▶ _Records for this exercise_

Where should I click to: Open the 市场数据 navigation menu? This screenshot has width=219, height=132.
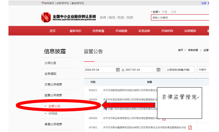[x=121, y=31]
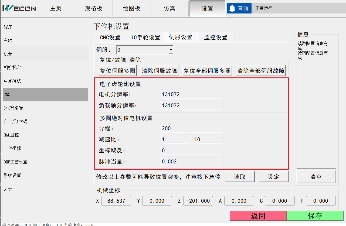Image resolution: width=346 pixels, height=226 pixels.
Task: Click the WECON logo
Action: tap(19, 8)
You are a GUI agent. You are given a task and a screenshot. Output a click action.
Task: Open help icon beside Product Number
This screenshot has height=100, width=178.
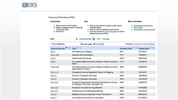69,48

...

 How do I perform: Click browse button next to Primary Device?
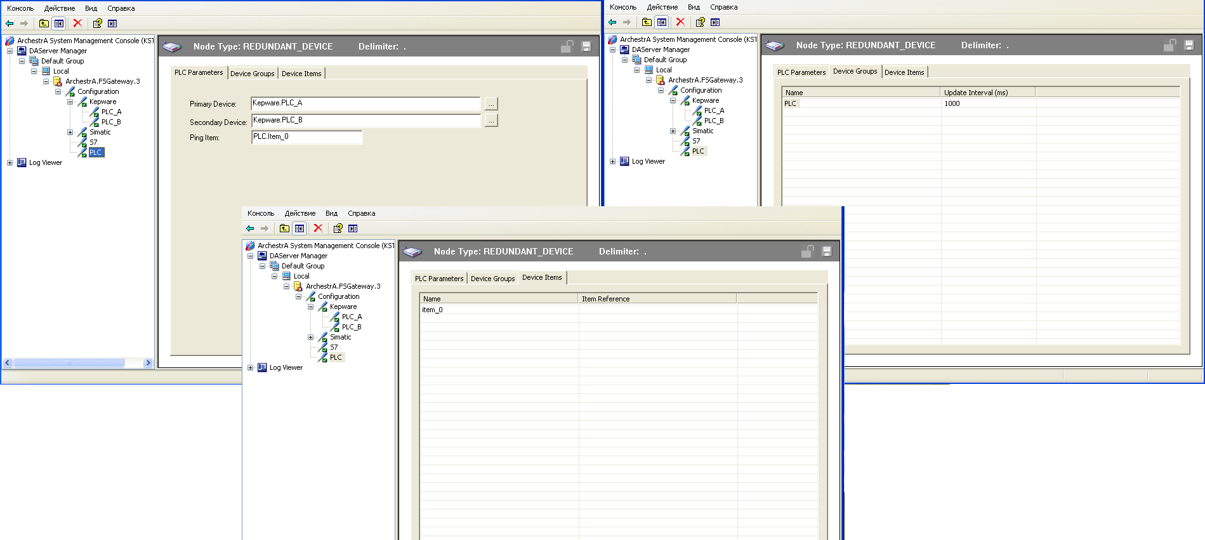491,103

▶ _Exercise prompt_
Everything from the line with "Where should I" through the line with "Task: Open help icon beside Product Number" in the material above should be transcribed exactly, except the pictures.

▶ _Task solution_
Where should I click to: Open the 市场数据 navigation menu? This screenshot has width=219, height=132.
[x=121, y=31]
Image resolution: width=346 pixels, height=226 pixels.
Task: Click the WECON logo
Action: tap(19, 8)
You are a GUI agent. You are given a task and a screenshot. Output a click action.
Task: Open help icon beside Product Number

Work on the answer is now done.